Algo sobre “Valiente”

Para algunos son clichés, pero para mí son elementos esenciales de las mitologías. No es casual que el héroe mate a alguno de sus padres, sea física o simbólicamente. Zeus mata a Cronus para convertirse en el rey de los dioses. Simba debe matar en su conciencia al ya muerto Mufasa para reemplazarlo como rey de la sabana. La muerte del padre, lo que Campbell llamaba “atonement with the father” es simple y sencillamente el pretexto para que el héroe ocupe su lugar en el universo.

Quizá por eso Mérida, la heroína de Valiente, el nuevo filme de Pixar, me llame la atención: ella no es huérfana como tantas princesas de Disney —aunque una metida de pata casi la convierte en tal.

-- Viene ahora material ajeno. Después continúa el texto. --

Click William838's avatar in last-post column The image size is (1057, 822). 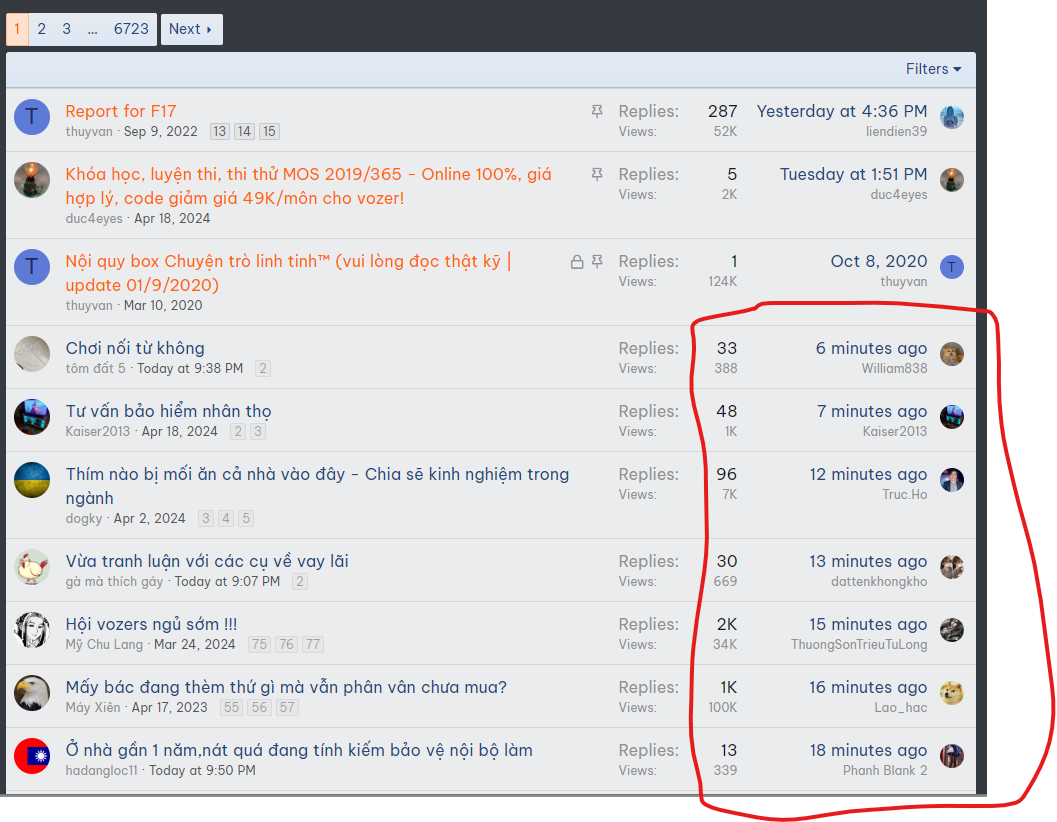click(x=952, y=354)
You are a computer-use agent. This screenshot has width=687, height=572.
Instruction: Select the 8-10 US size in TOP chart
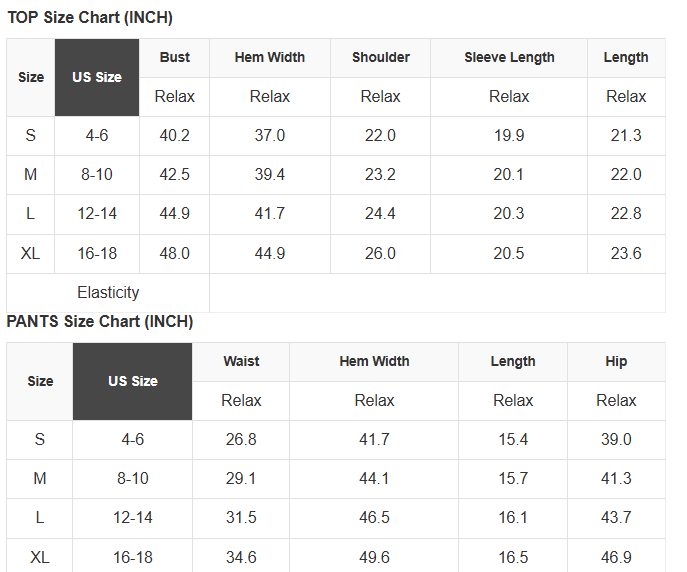click(97, 174)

Sin querer queriendo, con el fin de escapar a un casamiento arreglado, Mérida provoca que su madre tome la pócima de una bruja que la transforma en oso, encantamiento que tiene el riesgo de ser permanente.

La referencia inmediata, por supuesto, es El viaje de Chihiro. Ahí, Chihiro observa cómo sus padres son transformados en cerdos. Ella deberá sobrevivir primero, y luego pasar una serie de pruebas para regresar con sus padres. En ese proceso, sin embargo, Chihiro sufre su propia transformación. Crece. Y como los grandes personajes mitológicos, regresa de otro mundo a este mundo pero las cosas ya no son iguales. Todo ha cambiado. El secreto, sin embargo, es que ahora el héroe tiene el poder de cambiar al mundo.

Valiente no tiene nada de esto, en realidad. Es más como el reencuentro de una madre con su hija, un acercamiento, un loco fin de semana (¡como en Freaky Friday!) que las reunió de nuevo. Para Mérida no hay más en juego que su propia y privada relación con la reina: no hay un peligro de muerte inminente, no hay un villano claro, no existe el terror letal de que el reino termine desmembrado… yo qué sé. Y ya que el orden existente no está en riesgo, el resultado emocional es bastante light. Es una bonita película con bonitos visuales y bonito soundtrack, pero nunca nos hace sentir ese viejo “gulp” que acostumbra Pixar.

Por eso pienso que el mojo ha abandonado un poco a Pixar. Piensen un poco en la increíble jornada de Remi, la rata de Ratatouille que nos enseñó que “cualquiera puede cocinar”. Now that’s some serious movie filmmaking, dude.